++++ Given records ++++
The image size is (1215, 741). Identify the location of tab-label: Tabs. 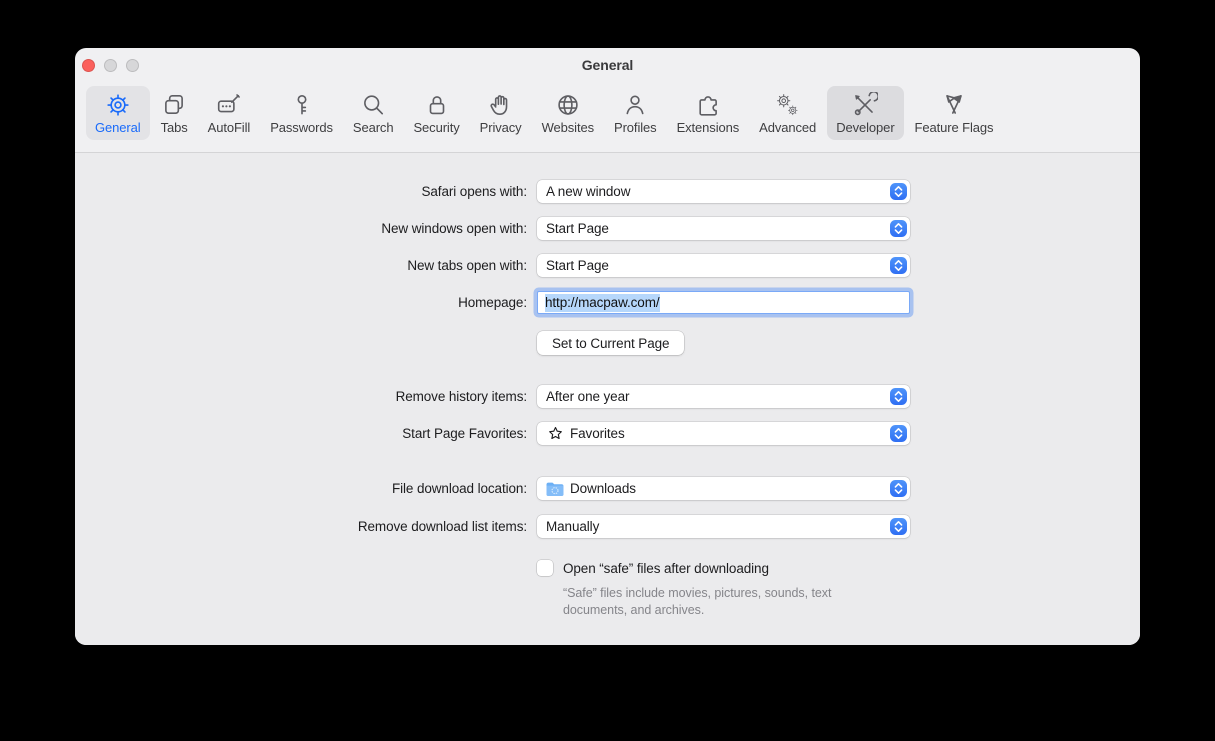
(174, 128).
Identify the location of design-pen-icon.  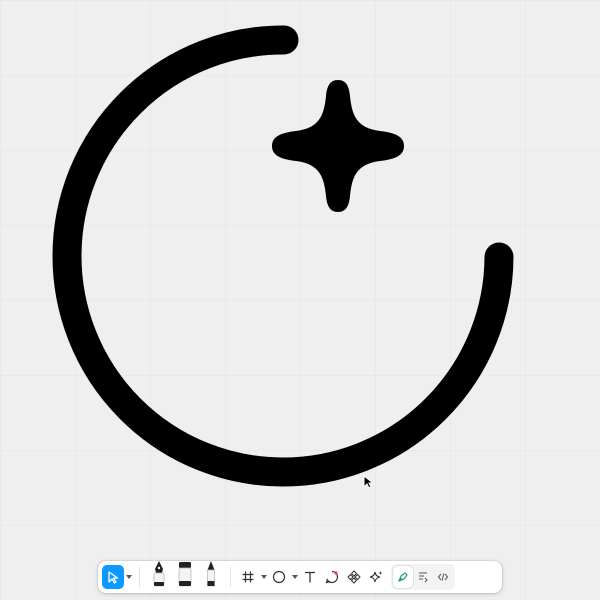
(403, 577).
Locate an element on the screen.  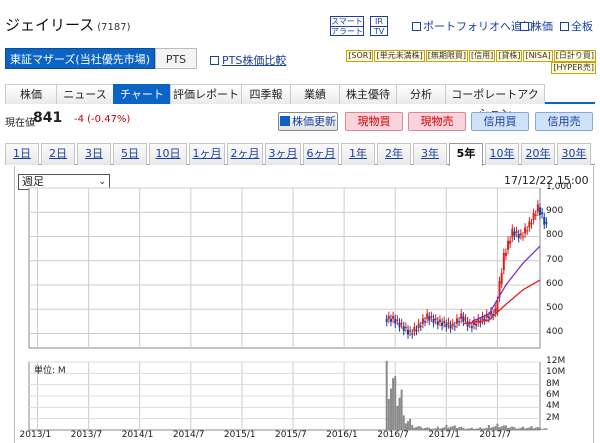
vol-tick-label-5: 2M is located at coordinates (553, 418).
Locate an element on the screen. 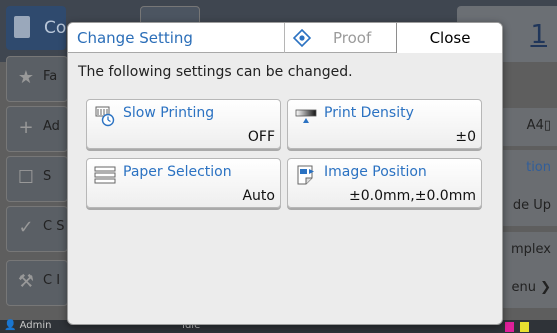 The width and height of the screenshot is (557, 333). proof-label: Proof is located at coordinates (352, 38).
++++
Work required:
Copy the stored data word for word, beginning at the very start and continuing through the line that contains "vol-tick-label-5: 2M is", with that line included. Omit the pictures from your copy.

Exercise response:
The image size is (1215, 741). Identify the location of tab-label: Tabs. 
(174, 128).
Identify the location of design-pen-icon.  
(403, 577).
Locate an element on the screen.  
vol-tick-label-5: 2M is located at coordinates (553, 418).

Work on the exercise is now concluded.